Turkey's Trade Deficit Jumps, Lira Continues to Slump
Turkey’s trade deficit has reached a record high level as the Turkish lira exchange rate continues to drop reaching seven liras threshold per dollar, forcing the Central Bank to continue pumping foreign currency.
The foreign trade deficit increased by 73.2 percent reaching $23.87 billion between January-June 2020 compared to 13.7 billion during the same period in 2019, a statement by the Turkish Statistical Institute (TurkStat) read on Wednesday.
The coronavirus pandemic has affected Turkey’s trade revenues due to lockdown and decline in demand. Meanwhile, both export and import figures decreased by 15.1 percent and 3.2 percent respectively in H1 2020.

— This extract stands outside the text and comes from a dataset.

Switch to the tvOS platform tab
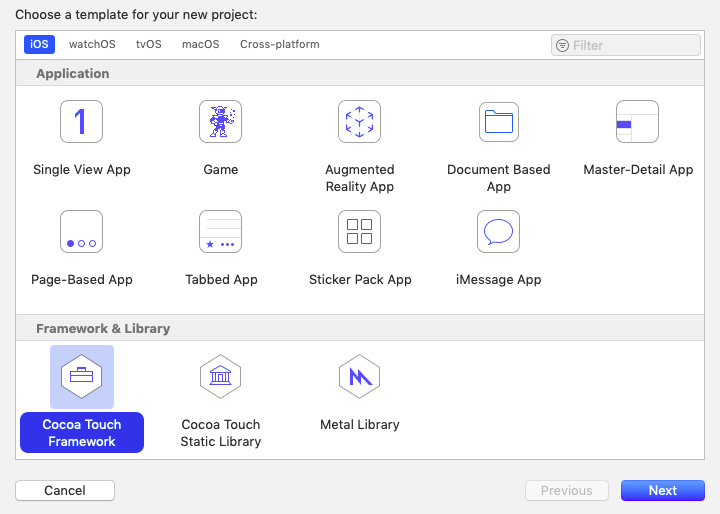The width and height of the screenshot is (720, 514). (x=149, y=45)
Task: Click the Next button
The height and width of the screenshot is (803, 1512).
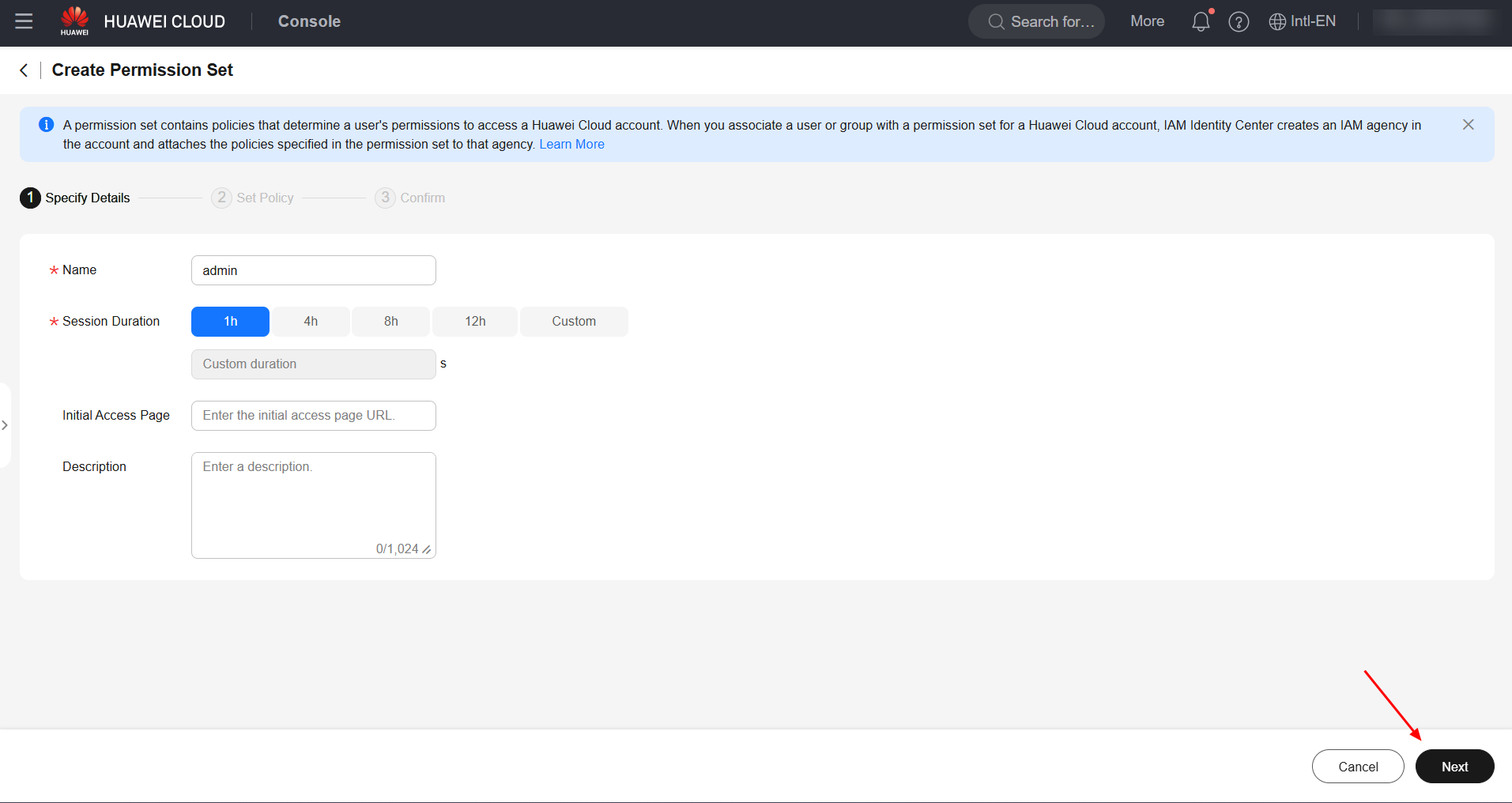Action: (1454, 767)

During this period, exports reached $75.2 billion while imports stood at $98.9 billion compared to same period in 2019. This has led to a 8.7 percent in H1 2020 decline in Turkey’s foreign trade, amounting to $173.9 billion drop from $190.5 billion in the corresponding period in 2019.
The Turkish lira lost again 1.79 percent of its value in Wednesday’s trading, dropping to its lowest level since mid-May, when it was traded at 6.98 liras per dollar.
Amid a wave of sales ending a two-month lull, analysts said it was the result of expensive interventions by the government in the currency market. According bankers and analysts, the cost of intervention in the exchange rate has amounted to $100 billion used to support the Turkish currency.
The Central Bank pumped two billion dollars in just two days to control the lira’s exchange rate.
The Ministry of Treasury and Finance sold about $1.3 billion during Monday's transactions, then $600 million during Tuesday’s first hours of trading, amid reports that the three government banks also sold about $1 billion a day.
The government was able to control the exchange rate at an average of 6.85 liras per dollar in June. However, experts say Turkish officials are trying to fix the lira’s value at a specific rate, warning that these actions could shoulder the state extra burdens.